PROBLEM REQUIREMENTS →
Take each line below that has "computer" and copy it.

______________________________

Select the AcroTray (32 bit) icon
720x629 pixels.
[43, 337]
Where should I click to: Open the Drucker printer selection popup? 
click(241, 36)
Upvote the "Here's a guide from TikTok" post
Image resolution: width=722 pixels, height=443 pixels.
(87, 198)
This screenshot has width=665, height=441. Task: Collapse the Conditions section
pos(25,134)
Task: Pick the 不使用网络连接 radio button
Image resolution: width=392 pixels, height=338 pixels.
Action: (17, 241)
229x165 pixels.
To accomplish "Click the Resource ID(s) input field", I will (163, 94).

______________________________

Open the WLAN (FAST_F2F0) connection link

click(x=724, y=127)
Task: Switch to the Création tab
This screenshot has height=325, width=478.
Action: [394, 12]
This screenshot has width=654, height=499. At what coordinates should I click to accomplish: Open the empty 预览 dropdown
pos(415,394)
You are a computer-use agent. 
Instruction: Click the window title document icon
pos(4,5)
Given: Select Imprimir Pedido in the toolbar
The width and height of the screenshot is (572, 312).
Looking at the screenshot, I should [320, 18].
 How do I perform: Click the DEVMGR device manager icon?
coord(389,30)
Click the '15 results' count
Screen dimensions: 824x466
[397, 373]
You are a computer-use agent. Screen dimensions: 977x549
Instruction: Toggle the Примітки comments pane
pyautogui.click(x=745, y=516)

______________________________

RESULT →
You are a computer-use agent. 
You are a computer-use agent. Screen dimensions: 977x549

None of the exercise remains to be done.